The problem =
Scan the records below. List lines holding "SEASON限定登場".

Data excerpts =
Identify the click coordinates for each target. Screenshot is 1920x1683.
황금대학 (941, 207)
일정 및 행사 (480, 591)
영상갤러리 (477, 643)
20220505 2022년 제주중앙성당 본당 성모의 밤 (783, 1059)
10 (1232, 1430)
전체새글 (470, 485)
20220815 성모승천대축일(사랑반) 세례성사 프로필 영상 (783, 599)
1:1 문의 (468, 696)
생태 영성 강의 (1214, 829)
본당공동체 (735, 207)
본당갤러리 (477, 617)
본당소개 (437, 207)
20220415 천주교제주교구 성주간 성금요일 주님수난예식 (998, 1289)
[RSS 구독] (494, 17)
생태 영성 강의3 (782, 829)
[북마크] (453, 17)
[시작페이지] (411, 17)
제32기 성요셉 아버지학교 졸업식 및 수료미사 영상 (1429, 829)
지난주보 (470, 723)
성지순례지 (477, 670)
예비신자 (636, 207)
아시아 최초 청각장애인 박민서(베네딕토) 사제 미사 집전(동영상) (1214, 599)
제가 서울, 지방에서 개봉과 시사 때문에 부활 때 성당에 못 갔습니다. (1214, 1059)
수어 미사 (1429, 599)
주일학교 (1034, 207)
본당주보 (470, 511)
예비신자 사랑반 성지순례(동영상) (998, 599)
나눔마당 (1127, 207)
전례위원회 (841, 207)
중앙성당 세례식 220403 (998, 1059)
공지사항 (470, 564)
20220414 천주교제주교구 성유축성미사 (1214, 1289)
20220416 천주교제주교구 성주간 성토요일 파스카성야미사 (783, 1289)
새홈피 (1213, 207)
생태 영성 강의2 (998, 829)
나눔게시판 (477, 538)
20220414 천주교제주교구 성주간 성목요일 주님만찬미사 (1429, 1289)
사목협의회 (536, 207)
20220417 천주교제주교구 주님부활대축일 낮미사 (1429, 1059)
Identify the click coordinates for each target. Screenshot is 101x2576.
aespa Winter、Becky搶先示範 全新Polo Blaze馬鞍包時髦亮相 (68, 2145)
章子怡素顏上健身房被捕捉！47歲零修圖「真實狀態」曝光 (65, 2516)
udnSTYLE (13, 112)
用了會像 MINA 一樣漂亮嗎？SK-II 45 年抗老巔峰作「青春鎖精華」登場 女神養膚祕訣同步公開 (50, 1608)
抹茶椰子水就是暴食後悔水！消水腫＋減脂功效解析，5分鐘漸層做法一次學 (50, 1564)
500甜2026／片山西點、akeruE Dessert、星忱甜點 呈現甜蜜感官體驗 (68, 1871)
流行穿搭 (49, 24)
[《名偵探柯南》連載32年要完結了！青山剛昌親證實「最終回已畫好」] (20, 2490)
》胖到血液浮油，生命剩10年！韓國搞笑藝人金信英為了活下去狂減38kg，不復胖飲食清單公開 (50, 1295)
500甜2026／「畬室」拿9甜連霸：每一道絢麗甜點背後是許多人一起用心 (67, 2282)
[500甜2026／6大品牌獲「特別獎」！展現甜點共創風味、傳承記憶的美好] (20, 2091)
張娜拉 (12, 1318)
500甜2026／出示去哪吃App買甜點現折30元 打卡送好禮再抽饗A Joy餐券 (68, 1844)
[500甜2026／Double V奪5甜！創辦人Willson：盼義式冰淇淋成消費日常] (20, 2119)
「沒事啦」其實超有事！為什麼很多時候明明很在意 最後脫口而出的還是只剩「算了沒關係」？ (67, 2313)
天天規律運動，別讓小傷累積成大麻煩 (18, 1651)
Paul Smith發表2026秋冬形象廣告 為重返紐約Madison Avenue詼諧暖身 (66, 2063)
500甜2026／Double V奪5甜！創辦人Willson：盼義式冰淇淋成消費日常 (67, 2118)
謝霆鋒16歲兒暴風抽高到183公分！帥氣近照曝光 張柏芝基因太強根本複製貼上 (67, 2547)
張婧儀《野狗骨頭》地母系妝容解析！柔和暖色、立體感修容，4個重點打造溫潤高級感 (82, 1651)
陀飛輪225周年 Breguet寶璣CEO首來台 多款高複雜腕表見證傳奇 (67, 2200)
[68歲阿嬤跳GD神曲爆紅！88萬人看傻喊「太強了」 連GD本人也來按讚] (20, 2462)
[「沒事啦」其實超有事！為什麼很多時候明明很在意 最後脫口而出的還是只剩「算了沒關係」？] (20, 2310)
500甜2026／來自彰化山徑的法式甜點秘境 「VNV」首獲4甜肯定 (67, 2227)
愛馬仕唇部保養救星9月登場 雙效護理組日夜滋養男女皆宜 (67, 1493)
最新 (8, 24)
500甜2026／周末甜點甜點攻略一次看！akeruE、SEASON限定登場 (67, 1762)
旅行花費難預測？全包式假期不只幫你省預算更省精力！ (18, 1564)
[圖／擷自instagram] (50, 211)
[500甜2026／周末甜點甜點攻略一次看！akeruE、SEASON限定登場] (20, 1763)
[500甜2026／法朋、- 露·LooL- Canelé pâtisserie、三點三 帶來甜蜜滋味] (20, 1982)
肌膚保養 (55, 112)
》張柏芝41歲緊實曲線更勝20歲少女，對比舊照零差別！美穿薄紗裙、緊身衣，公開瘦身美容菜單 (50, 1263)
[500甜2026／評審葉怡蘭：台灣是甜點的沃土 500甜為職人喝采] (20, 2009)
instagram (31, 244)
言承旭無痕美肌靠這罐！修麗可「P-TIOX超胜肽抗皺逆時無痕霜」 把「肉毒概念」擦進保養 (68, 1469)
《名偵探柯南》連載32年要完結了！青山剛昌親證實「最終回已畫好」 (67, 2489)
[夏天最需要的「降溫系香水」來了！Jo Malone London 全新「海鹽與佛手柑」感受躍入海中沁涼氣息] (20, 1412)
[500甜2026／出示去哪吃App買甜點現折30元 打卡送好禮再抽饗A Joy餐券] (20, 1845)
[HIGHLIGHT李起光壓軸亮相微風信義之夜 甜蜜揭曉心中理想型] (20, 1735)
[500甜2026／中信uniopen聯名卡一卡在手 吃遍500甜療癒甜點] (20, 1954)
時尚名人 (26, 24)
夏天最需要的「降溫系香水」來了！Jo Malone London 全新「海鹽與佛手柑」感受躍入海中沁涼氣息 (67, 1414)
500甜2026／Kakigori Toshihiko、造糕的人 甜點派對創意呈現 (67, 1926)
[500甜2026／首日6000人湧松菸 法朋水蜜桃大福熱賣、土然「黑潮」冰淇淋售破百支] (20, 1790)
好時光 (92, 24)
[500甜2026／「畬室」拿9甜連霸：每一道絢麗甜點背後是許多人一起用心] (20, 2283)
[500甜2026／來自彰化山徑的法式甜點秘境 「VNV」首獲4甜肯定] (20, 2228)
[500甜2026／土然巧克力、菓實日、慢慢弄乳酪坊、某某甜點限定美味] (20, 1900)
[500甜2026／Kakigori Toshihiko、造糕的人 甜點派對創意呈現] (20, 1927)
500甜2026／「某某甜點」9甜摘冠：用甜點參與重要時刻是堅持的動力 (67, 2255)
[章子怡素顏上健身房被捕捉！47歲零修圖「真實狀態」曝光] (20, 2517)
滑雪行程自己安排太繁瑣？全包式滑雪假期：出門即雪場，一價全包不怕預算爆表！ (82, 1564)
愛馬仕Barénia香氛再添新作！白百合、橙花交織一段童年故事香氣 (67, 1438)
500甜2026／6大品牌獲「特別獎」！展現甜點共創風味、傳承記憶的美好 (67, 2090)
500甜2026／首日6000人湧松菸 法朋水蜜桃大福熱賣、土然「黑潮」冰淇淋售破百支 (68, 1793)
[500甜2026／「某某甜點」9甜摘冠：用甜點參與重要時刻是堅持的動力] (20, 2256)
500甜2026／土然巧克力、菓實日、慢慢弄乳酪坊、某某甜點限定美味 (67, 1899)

Your response =
500甜2026／周末甜點甜點攻略一次看！akeruE、SEASON限定登場 (67, 1762)
[500甜2026／周末甜點甜點攻略一次看！akeruE、SEASON限定登場] (20, 1763)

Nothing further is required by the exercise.